**What to do**.
Scan the data below for lines holding the word "computer", and copy each line found.

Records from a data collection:
========================================

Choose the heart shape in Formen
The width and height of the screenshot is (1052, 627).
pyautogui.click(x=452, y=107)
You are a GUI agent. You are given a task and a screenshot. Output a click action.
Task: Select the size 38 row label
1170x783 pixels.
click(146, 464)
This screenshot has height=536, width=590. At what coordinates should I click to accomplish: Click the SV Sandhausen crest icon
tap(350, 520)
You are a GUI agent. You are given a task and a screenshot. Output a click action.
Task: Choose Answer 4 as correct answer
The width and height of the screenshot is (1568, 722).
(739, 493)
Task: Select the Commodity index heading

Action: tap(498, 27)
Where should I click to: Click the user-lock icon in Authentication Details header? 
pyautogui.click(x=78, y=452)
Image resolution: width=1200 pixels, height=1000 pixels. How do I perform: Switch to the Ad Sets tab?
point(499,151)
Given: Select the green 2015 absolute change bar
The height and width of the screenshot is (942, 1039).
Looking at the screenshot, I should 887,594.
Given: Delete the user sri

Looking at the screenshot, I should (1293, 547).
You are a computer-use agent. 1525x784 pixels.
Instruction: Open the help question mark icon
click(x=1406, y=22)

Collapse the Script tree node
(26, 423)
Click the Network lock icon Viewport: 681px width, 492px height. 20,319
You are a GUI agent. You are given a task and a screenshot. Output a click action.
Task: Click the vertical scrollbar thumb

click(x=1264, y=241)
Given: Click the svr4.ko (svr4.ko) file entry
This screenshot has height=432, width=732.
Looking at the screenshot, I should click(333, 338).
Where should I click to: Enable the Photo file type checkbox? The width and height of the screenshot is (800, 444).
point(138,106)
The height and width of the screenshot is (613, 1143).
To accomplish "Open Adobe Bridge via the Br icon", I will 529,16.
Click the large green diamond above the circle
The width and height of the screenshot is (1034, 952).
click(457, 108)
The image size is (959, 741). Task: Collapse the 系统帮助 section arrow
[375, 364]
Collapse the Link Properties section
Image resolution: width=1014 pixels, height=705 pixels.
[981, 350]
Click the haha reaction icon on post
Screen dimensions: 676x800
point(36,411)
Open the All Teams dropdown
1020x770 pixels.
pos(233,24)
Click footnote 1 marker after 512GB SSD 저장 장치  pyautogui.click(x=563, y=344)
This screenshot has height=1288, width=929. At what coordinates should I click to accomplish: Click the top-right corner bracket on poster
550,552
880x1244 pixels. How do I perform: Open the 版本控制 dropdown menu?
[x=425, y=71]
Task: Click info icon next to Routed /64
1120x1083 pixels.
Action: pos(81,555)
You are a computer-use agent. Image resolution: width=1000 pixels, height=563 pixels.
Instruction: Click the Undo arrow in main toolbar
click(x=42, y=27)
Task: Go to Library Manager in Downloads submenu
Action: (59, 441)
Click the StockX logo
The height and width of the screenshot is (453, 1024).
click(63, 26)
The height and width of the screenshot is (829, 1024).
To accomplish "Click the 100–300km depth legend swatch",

========================================

**Answer**.
You are a computer-use agent. 1525x784 pixels.
You are a computer-use agent. Image resolution: width=1000 pixels, height=563 pixels.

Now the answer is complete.